Ch. 11: More on Experiments
Ch. 12: Experiments with More Than One IV
Ch. 13: Quasi-Experiments and More
Ch. 14: Replication & Transparency
Profe's Life
100

When the independent variable is found to have no effect on the dependent variable.

What is a null effect?

100

A 2x3 factorial design contains this many independent variables.

What are two?

100

This is the biggest validity threat that plagues quasi-experimental designs.

What is internal validity?

100

This questionable practice involves developing the hypothesis after examining the results.

What is HARKing?

100

The two other classes that I taught this semester.

What are Intro to Psychology and Human Sexuality?

200

When a study's IV is too weak to produce a detectable change in the DV, this is the likely explanation for a null effect.

What is a weak manipulation?

200

This occurs when the effect of one IV depends on the level of another IV.

What is an interaction effect?

200

A quasi-experimental design that compares a treatment group and comparison group both before and after the IV.

What is a nonequivalent control group pretest/posttest design?

200

A type of replication that replicates the original study as closely as possible and adds additional levels to the IV.

What is replication-plus-extension?

200

The one psychology tattoo I have on my right forearm.

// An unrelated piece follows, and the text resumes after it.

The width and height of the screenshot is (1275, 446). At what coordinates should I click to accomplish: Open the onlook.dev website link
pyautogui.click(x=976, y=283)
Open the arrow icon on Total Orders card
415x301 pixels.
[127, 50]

What is the chemical symbol for serotonin?

300

How most internal validity threats can be prevented.

What is adding a comparison group?

300

Variables such as gender, age, or occupation used in factorial designs.

What are participant variables?

300

This small-N design staggers treatment across different people, behaviors, or settings.

What is a multiple-baseline design?

300

The tendency for journals to publish only significant results.

What is the file drawer problem?

300

My first official job.

What is Hot Dog on a Stick?

400

Environmental distractions that can make it difficult to detect true differences between groups.

What is situation noise?

400

In a 3x2x4 design, this is the maximum number of possible main effects.

What is three? (One for each IV.)

400

This strategy is the best way to improve external validity in small-N designs.

What is repeating/combining small-N studies across different participants, settings, and behaviors?

400

This type of validity is concerned with whether research findings hold up outside of the lab, in everyday real-world contexts.

What is ecological validity?

400

My original proposed major at Hartnell College before I decided to major in psychology.

What is business?

500

The probability of correctly rejecting the null hypothesis, which can be increased by adding more participants.

What is statistical power?

500

A factorial design that includes at least one between-subjects IV and at least one within-subjects IV.

What is a mixed-factorial design?

500

Unlike a true experiment, a quasi experiment uses this type of variable and lacks this key design feature that controls for confounds.

What are quasi-independent variable (quasi-IV) and random assignment?

500

Participants that are not representative of the world population, but are the most sampled in many research studies.

What are westernized, educated, industrialized, rich, and democratic (WEIRD) participants?

500

The name of my master's degree and where I obtained it.

What is M.A. in Psychological Science from CSU Northridge (CSUN)?

600

Name all six internal validity threats found in one-group pretest/posttest designs.

What are (R)egression, (A)ttrition, (M)aturation, (H)istory, (I)nstrumentation, and (T)esting threats?